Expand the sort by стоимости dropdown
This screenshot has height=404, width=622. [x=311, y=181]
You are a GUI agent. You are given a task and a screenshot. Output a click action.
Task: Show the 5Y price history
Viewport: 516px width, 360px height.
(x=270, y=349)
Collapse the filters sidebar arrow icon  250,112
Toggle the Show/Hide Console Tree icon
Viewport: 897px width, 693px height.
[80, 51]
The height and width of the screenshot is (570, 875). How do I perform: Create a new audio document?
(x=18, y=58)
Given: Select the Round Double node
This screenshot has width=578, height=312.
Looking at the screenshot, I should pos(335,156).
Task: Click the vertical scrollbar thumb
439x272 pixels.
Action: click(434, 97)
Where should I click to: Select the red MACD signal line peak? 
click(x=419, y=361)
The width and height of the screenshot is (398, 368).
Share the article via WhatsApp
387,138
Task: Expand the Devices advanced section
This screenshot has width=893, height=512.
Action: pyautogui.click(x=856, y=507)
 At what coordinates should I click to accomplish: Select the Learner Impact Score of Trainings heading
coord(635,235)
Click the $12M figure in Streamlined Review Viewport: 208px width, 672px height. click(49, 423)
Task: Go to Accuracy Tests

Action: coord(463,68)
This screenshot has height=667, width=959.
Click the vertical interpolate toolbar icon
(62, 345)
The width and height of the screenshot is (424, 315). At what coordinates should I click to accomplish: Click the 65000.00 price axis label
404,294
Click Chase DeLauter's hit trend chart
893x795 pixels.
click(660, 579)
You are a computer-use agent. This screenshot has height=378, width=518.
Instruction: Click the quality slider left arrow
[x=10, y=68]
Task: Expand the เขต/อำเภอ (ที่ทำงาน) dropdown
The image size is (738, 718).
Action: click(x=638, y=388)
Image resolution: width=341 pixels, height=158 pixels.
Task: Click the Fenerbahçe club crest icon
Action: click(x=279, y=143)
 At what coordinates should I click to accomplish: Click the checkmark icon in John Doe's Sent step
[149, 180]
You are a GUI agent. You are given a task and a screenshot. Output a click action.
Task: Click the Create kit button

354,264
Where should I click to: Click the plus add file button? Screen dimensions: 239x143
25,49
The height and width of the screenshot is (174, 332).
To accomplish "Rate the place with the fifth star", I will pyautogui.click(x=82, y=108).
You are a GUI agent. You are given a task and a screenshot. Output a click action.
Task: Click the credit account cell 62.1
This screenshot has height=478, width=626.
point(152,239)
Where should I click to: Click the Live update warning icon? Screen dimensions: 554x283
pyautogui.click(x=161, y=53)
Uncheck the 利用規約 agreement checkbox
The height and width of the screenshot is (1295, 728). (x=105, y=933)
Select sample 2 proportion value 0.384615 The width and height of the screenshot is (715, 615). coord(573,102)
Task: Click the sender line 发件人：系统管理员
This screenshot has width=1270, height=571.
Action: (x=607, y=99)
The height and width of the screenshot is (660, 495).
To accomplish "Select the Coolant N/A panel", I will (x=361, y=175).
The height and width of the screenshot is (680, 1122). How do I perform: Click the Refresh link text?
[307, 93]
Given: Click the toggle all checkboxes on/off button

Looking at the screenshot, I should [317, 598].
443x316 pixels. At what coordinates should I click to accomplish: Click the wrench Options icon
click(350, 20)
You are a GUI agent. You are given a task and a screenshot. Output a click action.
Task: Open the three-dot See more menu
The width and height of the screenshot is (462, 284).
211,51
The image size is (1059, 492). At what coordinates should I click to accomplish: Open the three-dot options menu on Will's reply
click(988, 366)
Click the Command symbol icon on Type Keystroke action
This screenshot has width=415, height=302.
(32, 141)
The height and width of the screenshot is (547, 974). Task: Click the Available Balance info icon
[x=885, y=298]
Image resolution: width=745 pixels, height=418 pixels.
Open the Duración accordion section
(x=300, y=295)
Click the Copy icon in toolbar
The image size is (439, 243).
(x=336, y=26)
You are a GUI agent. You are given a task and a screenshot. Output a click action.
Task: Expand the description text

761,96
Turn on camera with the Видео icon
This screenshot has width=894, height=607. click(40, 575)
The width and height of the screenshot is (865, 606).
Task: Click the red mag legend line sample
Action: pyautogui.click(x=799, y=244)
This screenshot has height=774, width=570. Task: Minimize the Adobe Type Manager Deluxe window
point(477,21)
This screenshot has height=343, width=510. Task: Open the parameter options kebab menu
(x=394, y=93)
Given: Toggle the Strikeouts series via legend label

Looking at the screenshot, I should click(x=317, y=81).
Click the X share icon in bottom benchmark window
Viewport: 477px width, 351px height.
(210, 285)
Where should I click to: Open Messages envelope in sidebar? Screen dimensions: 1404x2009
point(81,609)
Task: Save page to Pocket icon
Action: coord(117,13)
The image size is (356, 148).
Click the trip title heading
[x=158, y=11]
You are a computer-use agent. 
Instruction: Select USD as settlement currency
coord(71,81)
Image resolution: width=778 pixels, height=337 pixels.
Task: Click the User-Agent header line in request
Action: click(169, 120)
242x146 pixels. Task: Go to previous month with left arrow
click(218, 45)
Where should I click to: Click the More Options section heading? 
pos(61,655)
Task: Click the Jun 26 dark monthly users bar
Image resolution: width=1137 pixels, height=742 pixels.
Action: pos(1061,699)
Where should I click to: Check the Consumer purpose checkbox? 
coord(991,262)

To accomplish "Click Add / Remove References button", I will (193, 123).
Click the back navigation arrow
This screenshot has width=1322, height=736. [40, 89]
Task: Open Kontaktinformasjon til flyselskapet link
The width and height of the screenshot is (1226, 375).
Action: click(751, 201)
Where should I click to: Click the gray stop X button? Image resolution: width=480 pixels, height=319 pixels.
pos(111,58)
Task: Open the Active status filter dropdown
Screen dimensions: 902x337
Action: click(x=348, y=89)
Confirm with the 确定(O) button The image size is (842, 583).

____________________

All of the material above should be printed out in full, word for word.

Expand the sort by стоимости dropdown
This screenshot has height=404, width=622. [x=311, y=181]
You are a GUI agent. You are given a task and a screenshot. Output a click action.
Task: Show the 5Y price history
Viewport: 516px width, 360px height.
(x=270, y=349)
Collapse the filters sidebar arrow icon  250,112
Toggle the Show/Hide Console Tree icon
Viewport: 897px width, 693px height.
[80, 51]
The height and width of the screenshot is (570, 875). How do I perform: Create a new audio document?
(x=18, y=58)
Given: Select the Round Double node
This screenshot has width=578, height=312.
Looking at the screenshot, I should pos(335,156).
Task: Click the vertical scrollbar thumb
439x272 pixels.
Action: click(434, 97)
Where should I click to: Select the red MACD signal line peak? 
click(x=419, y=361)
The width and height of the screenshot is (398, 368).
Share the article via WhatsApp
387,138
Task: Expand the Devices advanced section
This screenshot has width=893, height=512.
Action: pyautogui.click(x=856, y=507)
 At what coordinates should I click to accomplish: Select the Learner Impact Score of Trainings heading
coord(635,235)
Click the $12M figure in Streamlined Review Viewport: 208px width, 672px height. click(49, 423)
Task: Go to Accuracy Tests

Action: coord(463,68)
This screenshot has height=667, width=959.
Click the vertical interpolate toolbar icon
(62, 345)
The width and height of the screenshot is (424, 315). At what coordinates should I click to accomplish: Click the 65000.00 price axis label
404,294
Click Chase DeLauter's hit trend chart
893x795 pixels.
click(660, 579)
You are a computer-use agent. This screenshot has height=378, width=518.
Instruction: Click the quality slider left arrow
[x=10, y=68]
Task: Expand the เขต/อำเภอ (ที่ทำงาน) dropdown
The image size is (738, 718).
Action: click(x=638, y=388)
Image resolution: width=341 pixels, height=158 pixels.
Task: Click the Fenerbahçe club crest icon
Action: click(x=279, y=143)
 At what coordinates should I click to accomplish: Click the checkmark icon in John Doe's Sent step
[149, 180]
You are a GUI agent. You are given a task and a screenshot. Output a click action.
Task: Click the Create kit button

354,264
Where should I click to: Click the plus add file button? Screen dimensions: 239x143
25,49
The height and width of the screenshot is (174, 332).
To accomplish "Rate the place with the fifth star", I will pyautogui.click(x=82, y=108).
You are a GUI agent. You are given a task and a screenshot. Output a click action.
Task: Click the credit account cell 62.1
This screenshot has height=478, width=626.
point(152,239)
Where should I click to: Click the Live update warning icon? Screen dimensions: 554x283
pyautogui.click(x=161, y=53)
Uncheck the 利用規約 agreement checkbox
The height and width of the screenshot is (1295, 728). (x=105, y=933)
Select sample 2 proportion value 0.384615 The width and height of the screenshot is (715, 615). coord(573,102)
Task: Click the sender line 发件人：系统管理员
This screenshot has width=1270, height=571.
Action: (x=607, y=99)
The height and width of the screenshot is (660, 495).
To accomplish "Select the Coolant N/A panel", I will (x=361, y=175).
The height and width of the screenshot is (680, 1122). How do I perform: Click the Refresh link text?
[307, 93]
Given: Click the toggle all checkboxes on/off button

Looking at the screenshot, I should [317, 598].
443x316 pixels. At what coordinates should I click to accomplish: Click the wrench Options icon
click(350, 20)
You are a GUI agent. You are given a task and a screenshot. Output a click action.
Task: Open the three-dot See more menu
The width and height of the screenshot is (462, 284).
211,51
The image size is (1059, 492). At what coordinates should I click to accomplish: Open the three-dot options menu on Will's reply
click(988, 366)
Click the Command symbol icon on Type Keystroke action
This screenshot has width=415, height=302.
(32, 141)
The height and width of the screenshot is (547, 974). Task: Click the Available Balance info icon
[x=885, y=298]
Image resolution: width=745 pixels, height=418 pixels.
Open the Duración accordion section
(x=300, y=295)
Click the Copy icon in toolbar
The image size is (439, 243).
(x=336, y=26)
You are a GUI agent. You are given a task and a screenshot. Output a click action.
Task: Expand the description text

761,96
Turn on camera with the Видео icon
This screenshot has width=894, height=607. click(40, 575)
The width and height of the screenshot is (865, 606).
Task: Click the red mag legend line sample
Action: pyautogui.click(x=799, y=244)
This screenshot has height=774, width=570. Task: Minimize the Adobe Type Manager Deluxe window
point(477,21)
This screenshot has height=343, width=510. Task: Open the parameter options kebab menu
(x=394, y=93)
Given: Toggle the Strikeouts series via legend label

Looking at the screenshot, I should click(x=317, y=81).
Click the X share icon in bottom benchmark window
Viewport: 477px width, 351px height.
(210, 285)
Where should I click to: Open Messages envelope in sidebar? Screen dimensions: 1404x2009
point(81,609)
Task: Save page to Pocket icon
Action: coord(117,13)
The image size is (356, 148).
Click the trip title heading
[x=158, y=11]
You are a computer-use agent. 
Instruction: Select USD as settlement currency
coord(71,81)
Image resolution: width=778 pixels, height=337 pixels.
Task: Click the User-Agent header line in request
Action: click(169, 120)
242x146 pixels. Task: Go to previous month with left arrow
click(218, 45)
Where should I click to: Click the More Options section heading? 
pos(61,655)
Task: Click the Jun 26 dark monthly users bar
Image resolution: width=1137 pixels, height=742 pixels.
Action: pos(1061,699)
Where should I click to: Check the Consumer purpose checkbox? 
coord(991,262)

To accomplish "Click Add / Remove References button", I will (193, 123).
Click the back navigation arrow
This screenshot has width=1322, height=736. [40, 89]
Task: Open Kontaktinformasjon til flyselskapet link
The width and height of the screenshot is (1226, 375).
Action: click(751, 201)
Where should I click to: Click the gray stop X button? Image resolution: width=480 pixels, height=319 pixels.
pos(111,58)
Task: Open the Active status filter dropdown
Screen dimensions: 902x337
Action: click(x=348, y=89)
Confirm with the 确定(O) button The image size is (842, 583).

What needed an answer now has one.